Data for this task:
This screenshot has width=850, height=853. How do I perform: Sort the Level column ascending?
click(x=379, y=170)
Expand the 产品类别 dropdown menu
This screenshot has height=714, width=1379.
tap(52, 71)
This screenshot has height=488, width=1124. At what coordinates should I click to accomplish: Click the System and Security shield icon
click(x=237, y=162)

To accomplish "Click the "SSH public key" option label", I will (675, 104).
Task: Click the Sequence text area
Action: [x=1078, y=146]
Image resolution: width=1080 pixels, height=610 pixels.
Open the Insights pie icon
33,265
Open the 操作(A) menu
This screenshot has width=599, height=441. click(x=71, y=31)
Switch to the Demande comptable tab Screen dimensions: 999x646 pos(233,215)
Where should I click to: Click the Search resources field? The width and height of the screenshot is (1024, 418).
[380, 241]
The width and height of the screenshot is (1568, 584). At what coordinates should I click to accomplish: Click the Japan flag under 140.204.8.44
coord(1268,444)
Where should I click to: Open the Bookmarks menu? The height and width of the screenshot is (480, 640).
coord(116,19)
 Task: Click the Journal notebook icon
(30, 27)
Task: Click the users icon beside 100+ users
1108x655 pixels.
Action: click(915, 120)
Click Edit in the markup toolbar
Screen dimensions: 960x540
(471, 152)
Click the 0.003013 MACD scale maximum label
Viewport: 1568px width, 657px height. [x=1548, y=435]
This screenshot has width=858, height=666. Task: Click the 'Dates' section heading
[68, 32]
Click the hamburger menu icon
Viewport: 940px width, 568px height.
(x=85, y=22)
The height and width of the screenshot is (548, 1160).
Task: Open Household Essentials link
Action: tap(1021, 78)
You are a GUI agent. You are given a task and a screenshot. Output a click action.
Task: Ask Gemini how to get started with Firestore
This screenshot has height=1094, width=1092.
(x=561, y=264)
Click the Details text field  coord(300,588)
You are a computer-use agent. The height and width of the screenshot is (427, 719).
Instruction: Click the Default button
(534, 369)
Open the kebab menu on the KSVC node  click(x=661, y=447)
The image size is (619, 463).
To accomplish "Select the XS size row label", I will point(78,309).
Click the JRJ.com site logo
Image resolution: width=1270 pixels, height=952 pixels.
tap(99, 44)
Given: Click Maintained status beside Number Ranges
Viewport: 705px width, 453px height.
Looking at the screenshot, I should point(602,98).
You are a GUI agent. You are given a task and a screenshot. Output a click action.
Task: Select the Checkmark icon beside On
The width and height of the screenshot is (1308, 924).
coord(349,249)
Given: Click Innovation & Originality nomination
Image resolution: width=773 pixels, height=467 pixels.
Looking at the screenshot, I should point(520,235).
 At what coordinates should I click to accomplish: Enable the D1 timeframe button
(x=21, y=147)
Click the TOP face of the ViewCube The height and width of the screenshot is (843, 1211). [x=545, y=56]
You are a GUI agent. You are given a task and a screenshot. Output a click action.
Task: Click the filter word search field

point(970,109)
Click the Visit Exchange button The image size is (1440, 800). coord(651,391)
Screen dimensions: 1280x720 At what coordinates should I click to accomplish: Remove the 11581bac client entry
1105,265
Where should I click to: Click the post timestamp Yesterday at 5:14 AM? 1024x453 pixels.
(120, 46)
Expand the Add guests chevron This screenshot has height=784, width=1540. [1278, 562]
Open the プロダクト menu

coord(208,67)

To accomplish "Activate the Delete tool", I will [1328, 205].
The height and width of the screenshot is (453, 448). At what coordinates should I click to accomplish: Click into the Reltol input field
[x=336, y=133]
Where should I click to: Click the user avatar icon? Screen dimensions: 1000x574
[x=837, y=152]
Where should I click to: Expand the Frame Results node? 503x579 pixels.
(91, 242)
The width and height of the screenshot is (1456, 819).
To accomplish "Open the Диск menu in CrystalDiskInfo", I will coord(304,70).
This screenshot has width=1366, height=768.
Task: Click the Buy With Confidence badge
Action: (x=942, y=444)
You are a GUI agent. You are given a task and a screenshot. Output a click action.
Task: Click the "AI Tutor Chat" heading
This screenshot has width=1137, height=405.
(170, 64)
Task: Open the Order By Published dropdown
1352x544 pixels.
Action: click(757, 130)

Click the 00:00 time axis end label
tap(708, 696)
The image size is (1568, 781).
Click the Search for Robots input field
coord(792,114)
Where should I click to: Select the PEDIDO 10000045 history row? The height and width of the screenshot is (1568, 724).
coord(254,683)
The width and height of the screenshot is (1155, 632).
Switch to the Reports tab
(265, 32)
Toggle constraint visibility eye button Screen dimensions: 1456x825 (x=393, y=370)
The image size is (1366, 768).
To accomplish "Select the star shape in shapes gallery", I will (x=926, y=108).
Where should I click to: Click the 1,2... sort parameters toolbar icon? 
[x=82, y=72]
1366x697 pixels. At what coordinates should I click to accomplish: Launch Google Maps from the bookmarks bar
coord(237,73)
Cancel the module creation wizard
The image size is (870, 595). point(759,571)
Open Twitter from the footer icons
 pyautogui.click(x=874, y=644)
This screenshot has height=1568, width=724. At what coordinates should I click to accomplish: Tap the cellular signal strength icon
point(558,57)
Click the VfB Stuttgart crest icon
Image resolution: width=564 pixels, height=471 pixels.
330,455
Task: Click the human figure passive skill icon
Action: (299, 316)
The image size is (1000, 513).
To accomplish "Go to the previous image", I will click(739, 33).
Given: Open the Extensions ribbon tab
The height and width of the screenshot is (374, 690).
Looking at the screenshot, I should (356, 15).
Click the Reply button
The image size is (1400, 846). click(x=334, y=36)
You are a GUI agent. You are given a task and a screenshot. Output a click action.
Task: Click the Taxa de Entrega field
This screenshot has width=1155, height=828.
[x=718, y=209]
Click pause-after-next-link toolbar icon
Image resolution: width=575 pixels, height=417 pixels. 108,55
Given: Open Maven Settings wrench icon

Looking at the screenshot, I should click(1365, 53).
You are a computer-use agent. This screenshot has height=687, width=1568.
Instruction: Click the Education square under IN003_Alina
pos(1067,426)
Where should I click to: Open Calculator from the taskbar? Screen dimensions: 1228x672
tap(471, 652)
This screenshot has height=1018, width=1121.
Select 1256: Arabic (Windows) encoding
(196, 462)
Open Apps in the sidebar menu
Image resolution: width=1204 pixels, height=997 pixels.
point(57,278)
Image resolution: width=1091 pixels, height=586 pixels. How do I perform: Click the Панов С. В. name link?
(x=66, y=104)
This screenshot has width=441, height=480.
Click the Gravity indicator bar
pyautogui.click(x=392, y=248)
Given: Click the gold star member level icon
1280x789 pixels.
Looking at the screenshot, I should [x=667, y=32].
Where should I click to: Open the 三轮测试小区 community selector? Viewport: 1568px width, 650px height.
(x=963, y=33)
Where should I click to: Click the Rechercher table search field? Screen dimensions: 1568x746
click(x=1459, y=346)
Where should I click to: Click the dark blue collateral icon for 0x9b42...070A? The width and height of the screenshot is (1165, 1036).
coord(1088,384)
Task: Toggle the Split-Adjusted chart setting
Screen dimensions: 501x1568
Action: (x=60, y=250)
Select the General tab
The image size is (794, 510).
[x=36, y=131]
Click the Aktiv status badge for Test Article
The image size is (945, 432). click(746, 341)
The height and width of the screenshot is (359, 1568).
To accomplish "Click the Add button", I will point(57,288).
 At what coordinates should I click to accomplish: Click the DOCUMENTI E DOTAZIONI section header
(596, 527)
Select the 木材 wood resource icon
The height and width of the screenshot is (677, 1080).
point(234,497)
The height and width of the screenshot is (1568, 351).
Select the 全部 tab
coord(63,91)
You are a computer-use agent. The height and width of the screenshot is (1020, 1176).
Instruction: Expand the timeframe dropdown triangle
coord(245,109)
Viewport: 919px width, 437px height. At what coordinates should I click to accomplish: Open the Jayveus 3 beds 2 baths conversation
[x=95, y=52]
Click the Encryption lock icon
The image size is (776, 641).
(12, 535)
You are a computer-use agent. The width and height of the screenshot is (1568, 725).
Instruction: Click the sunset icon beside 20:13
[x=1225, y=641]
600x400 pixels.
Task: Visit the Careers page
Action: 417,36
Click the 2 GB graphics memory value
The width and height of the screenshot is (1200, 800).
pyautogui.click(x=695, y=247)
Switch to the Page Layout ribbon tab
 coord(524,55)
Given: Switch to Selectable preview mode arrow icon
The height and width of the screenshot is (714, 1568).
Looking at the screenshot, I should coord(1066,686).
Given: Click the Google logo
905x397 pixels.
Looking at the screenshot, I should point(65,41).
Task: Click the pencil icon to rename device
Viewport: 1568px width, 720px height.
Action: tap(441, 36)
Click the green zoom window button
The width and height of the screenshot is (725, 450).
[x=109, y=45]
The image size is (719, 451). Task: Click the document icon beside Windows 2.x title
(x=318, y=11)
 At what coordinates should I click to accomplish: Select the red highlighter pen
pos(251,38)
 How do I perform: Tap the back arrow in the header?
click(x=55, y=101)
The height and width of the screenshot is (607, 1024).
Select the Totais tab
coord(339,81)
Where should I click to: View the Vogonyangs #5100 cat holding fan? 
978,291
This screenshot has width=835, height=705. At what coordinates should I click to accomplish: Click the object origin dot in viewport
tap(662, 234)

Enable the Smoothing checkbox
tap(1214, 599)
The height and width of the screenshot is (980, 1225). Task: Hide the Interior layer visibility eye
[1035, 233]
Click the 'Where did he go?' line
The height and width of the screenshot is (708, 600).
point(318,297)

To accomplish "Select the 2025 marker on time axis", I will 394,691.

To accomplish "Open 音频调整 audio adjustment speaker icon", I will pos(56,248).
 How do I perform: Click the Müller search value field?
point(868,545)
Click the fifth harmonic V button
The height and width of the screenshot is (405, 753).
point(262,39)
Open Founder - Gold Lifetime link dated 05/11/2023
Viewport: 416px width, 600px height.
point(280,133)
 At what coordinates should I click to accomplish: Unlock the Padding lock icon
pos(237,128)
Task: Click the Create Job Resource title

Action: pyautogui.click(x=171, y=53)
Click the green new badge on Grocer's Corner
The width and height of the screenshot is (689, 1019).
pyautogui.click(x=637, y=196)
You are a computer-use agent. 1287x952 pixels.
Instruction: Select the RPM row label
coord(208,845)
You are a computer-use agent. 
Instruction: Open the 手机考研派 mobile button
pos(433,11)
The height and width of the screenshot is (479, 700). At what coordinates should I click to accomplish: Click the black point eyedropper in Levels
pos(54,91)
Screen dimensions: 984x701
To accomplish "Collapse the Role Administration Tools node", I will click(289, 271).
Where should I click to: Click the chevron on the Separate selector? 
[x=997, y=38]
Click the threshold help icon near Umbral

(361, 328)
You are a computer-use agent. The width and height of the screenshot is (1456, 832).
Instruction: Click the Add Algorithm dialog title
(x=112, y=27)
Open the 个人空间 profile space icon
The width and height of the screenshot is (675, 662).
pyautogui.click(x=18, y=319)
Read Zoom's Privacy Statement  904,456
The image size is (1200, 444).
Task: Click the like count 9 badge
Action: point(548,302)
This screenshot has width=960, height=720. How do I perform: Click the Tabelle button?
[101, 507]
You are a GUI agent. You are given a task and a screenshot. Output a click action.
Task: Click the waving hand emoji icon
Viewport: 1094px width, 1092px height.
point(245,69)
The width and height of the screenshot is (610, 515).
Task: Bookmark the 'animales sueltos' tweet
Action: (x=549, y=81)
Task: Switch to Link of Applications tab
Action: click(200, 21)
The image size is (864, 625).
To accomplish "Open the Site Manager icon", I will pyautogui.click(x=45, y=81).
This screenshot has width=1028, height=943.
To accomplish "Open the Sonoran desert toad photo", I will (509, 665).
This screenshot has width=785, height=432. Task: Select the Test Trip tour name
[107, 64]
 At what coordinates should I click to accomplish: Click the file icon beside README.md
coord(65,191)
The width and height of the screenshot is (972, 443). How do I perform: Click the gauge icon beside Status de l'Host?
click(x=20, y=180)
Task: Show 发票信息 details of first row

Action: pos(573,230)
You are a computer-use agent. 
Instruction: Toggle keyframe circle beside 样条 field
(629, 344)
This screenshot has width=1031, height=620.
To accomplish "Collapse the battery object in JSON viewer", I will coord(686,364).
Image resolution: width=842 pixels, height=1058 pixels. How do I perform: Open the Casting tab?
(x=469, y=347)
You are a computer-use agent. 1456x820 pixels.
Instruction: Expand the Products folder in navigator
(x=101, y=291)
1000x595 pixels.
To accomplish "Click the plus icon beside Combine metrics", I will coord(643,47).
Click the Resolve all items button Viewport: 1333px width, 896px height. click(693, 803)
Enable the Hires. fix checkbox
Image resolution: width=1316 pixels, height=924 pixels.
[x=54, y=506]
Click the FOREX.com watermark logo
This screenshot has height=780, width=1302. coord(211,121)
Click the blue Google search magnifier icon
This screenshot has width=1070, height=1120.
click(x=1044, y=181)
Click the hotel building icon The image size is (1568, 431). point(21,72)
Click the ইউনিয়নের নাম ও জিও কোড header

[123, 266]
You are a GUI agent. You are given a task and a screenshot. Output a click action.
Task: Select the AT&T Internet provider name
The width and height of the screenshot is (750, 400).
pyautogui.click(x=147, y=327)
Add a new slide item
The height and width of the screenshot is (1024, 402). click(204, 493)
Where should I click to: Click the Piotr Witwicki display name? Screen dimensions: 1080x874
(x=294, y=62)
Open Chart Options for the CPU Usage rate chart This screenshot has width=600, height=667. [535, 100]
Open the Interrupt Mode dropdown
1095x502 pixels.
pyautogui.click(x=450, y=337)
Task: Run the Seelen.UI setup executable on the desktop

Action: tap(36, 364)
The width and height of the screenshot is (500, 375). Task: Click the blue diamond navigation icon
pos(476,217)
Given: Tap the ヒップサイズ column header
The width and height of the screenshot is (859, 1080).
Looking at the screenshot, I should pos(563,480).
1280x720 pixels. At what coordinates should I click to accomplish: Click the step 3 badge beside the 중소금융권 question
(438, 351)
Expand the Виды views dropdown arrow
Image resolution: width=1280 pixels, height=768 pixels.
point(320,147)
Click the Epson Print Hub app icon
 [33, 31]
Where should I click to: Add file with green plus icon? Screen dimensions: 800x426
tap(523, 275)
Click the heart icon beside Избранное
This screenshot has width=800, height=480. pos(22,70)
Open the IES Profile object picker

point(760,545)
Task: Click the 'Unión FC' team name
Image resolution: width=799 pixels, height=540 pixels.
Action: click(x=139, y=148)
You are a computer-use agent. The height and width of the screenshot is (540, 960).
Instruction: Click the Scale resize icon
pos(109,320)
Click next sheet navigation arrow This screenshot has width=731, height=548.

Exercise: Retype every line up to and including the one that contains "Switch to the Demande", beginning at the first line of the records, with no edits.

Reply:
This screenshot has width=850, height=853. How do I perform: Sort the Level column ascending?
click(x=379, y=170)
Expand the 产品类别 dropdown menu
This screenshot has height=714, width=1379.
tap(52, 71)
This screenshot has height=488, width=1124. At what coordinates should I click to accomplish: Click the System and Security shield icon
click(x=237, y=162)

To accomplish "Click the "SSH public key" option label", I will (675, 104).
Task: Click the Sequence text area
Action: [x=1078, y=146]
Image resolution: width=1080 pixels, height=610 pixels.
Open the Insights pie icon
33,265
Open the 操作(A) menu
This screenshot has width=599, height=441. click(x=71, y=31)
Switch to the Demande comptable tab Screen dimensions: 999x646 pos(233,215)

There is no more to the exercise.